Symantec and McAfee also say that Windows Security Center, as implemented in Vista, will result in user confusion because there is no way to disable the dashboard — even when the user installs a third-party security dashboard.
First of all, Windows Security Center is not a product. It does not provide any protection. All it is meant to do is to provide a vendor-agnostic view of security in the operating system across different baseline categories. The first one is antivirus; there is anti-spyware, firewall and then there is Automatic Updates. The goal here is to kind of have it be like Device Manager.
If you look at Device Manager in the operating system that’s a place where — no matter who makes the hardware, whether it is a Microsoft mouse or a Logitech mouse — your Device Manager tells you the status and you can update that as you need. We wanted to provide that for security because customers let us know that they were really looking for one place to know their correct status. The goal of Windows Security Center is simply a notification service that third parties can plug into. If they wish to provide their own security center that has more categories and much more functionality, we think that is great. But we believe the baseline of the operating system should still have that notification for the user across those fundamental categories.

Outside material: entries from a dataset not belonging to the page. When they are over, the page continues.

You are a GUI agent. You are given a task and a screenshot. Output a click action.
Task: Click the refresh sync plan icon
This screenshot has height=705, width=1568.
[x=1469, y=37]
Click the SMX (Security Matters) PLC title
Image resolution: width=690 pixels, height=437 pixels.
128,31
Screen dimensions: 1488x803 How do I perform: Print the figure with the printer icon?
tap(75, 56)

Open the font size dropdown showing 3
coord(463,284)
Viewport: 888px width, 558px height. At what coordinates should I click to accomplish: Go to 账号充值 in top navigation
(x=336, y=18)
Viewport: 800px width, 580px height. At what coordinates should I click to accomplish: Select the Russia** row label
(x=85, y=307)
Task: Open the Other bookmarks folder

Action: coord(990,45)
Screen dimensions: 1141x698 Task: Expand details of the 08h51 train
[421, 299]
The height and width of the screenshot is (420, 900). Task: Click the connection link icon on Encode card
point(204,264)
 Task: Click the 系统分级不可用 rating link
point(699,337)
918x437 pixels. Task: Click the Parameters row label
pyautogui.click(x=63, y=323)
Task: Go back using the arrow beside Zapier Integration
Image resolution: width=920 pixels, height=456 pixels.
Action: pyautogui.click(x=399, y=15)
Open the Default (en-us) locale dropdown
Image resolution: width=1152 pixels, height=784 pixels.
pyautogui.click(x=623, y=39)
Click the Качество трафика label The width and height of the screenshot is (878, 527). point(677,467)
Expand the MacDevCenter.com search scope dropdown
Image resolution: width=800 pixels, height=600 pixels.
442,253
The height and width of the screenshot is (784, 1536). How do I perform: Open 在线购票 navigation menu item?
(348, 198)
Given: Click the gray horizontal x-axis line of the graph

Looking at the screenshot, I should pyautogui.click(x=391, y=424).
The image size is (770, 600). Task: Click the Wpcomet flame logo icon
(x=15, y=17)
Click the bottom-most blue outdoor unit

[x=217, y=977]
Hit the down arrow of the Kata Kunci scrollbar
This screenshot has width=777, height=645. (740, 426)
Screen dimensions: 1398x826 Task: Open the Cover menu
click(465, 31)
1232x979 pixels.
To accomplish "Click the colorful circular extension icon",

The reason we are concerned about allowing the automatic and silent disabling of the service is that you really can’t guarantee that it will be enabled on uninstall and that will leave the user vulnerable. If the user does not want to see our security center it is very easy to disable it.
How would you respond to the complaints of Symantec and McAfee?
These guys are our partners. Windows Vista is not going to be a silver bullet that by itself is going to solve all security problems. We believe that we have done a significant amount of work to increase the baseline security of the operating system like customers asked us to but also to help maintain choice. We have provided those vendors with unprecedented access to the development of the operating system. They have had office space on campus, lab space, direct contact with our developers — just, really, an unprecedented level of support. What we are trying to say is, “Look, customers have provided us with this feedback that we’ve really got to fundamentally increase the security of the operating system. To do that, we have got to make some hard choices, and when we make those hard choices, we are going to lean toward protecting the customers. Unfortunately, there are some vendors out there who want the operating system to be insecure. They really want things to stay the way they are.